資金拘束されるかどうかの違いもあるから一概には言えないけどね

iDeCoを補う裏技

この隠れコストとも言えるデメリットなのですが、実は相殺できる裏技があるのです。

それは、企業型確定拠出年金(企業型DC)です。

この言葉を聞くと、(福利厚生がしっかりした)大企業に勤めている会社員しか関係ないようなイメージなのですが、実はマイクロ法人でも導入出来るのです。

一人法人(ひとり社長)でも企業型確定拠出年金(企業型DC)を導入できるのか?

企業型確定拠出年金は、一人法人であっても、導入が可能です。もちろん、現在iDeCoに加入していても、企業型DCへの移行や併用も可能です。

一人法人でも導入可能 – 株式会社日本企業型確定拠出年金センター

こちらのサイトを見ると企業型DCの掛金の拠出限度は月額 5.5万円となり、会社員のiDeCo(2.3万円)を大きく上回り個人事業主のiDeCo(6.8万円)に肉薄します。
(先ほどの表から、企業型DCに加入している会社員でもiDeCoで月額 2万円まで拠出出来るのですが、企業型DC+iDeCoで月額 5.5万円以内にする必要があります)

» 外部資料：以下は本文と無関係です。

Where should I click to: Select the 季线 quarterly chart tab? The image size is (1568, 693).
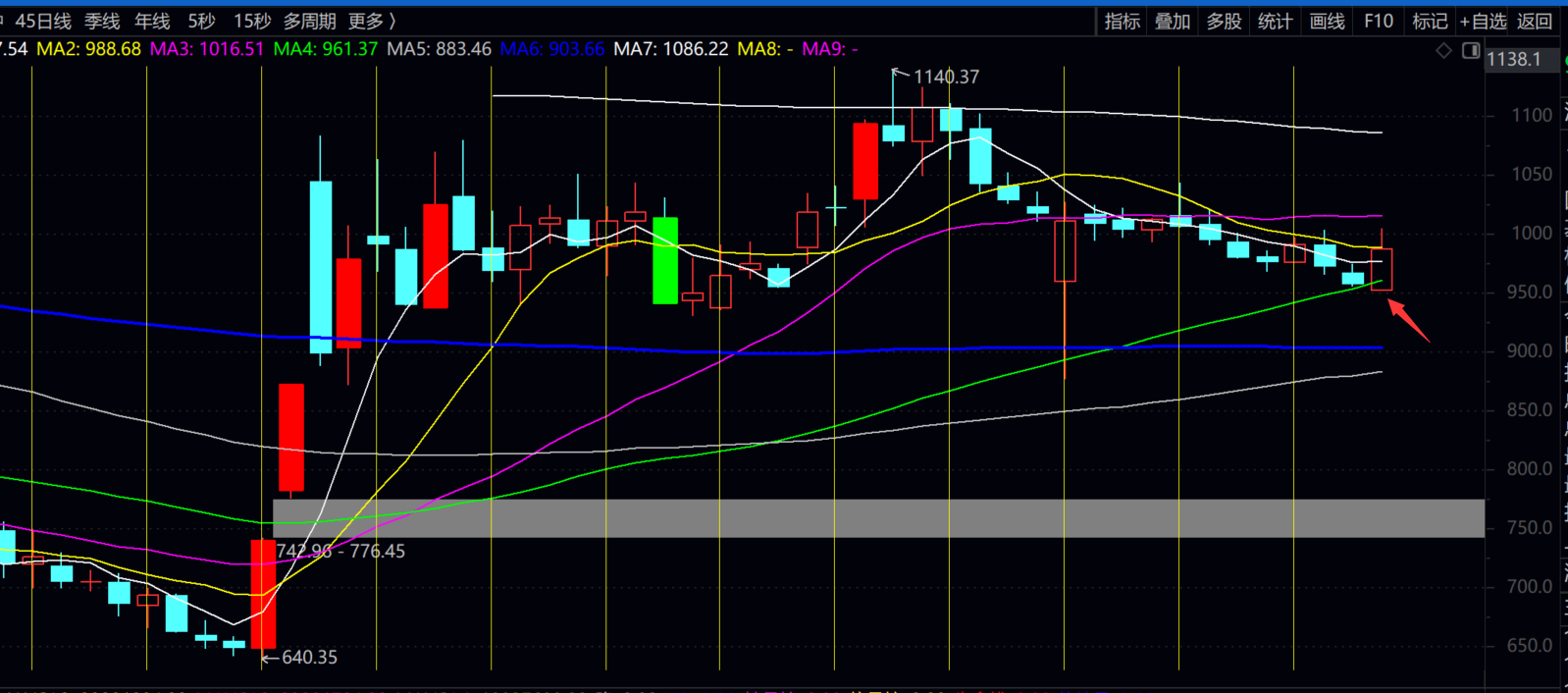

また、会社で用意された企業型DCでは、メニューに良い投資商品が無くてむず痒い思いをする、なんて事もよく聞きますが、

マイクロ法人の場合、金融機関(メニュー)も自分で決められるため、最適な商品(全米or全世界株式で信託報酬が低いもの)を選ぶ事が出来ます。

しかし、配偶者を扶養に入れる(二刀流の社会保険料節約メリットが最も多い)場合、配偶者のiDeCoは 2.3万円(第3号被保険者)となるのですが、

この企業型DCに入るためにはマイクロ法人の役員か従業員にしなければならず、そうすると扶養には入れなくなる(社会保険料が上がる)ため、判断が難しい所です。

確実に節約できる方を選ぶか、運用成績次第でもっとお得になる可能性がある方を選ぶか、になるわね

まとめ

こうして見ると、マイクロ法人と個人事業主の二刀流は金銭的なメリットは(トータルでも)結構大きいと言えます。

しかし、先ほど紹介した手間や税務調査リスクの他に、このような法の穴をついた節税策は急に法改正されて出来なくなる事も多く(以前紹介した住民税申告不要制度もその一つ)、

二重課税を取り戻す方法~配当控除・外国税額控除~

そうなると(金銭面のメリットだけでやっている人は、やる意味が無くなり)法人設立の費用や手間が丸損になってしまいます。

ですが、法人化すると(個人事業主と比べて)社会的信用が得られやすいなどの金銭面以外のメリットもあるため、総合的に判断すると良いかと思います。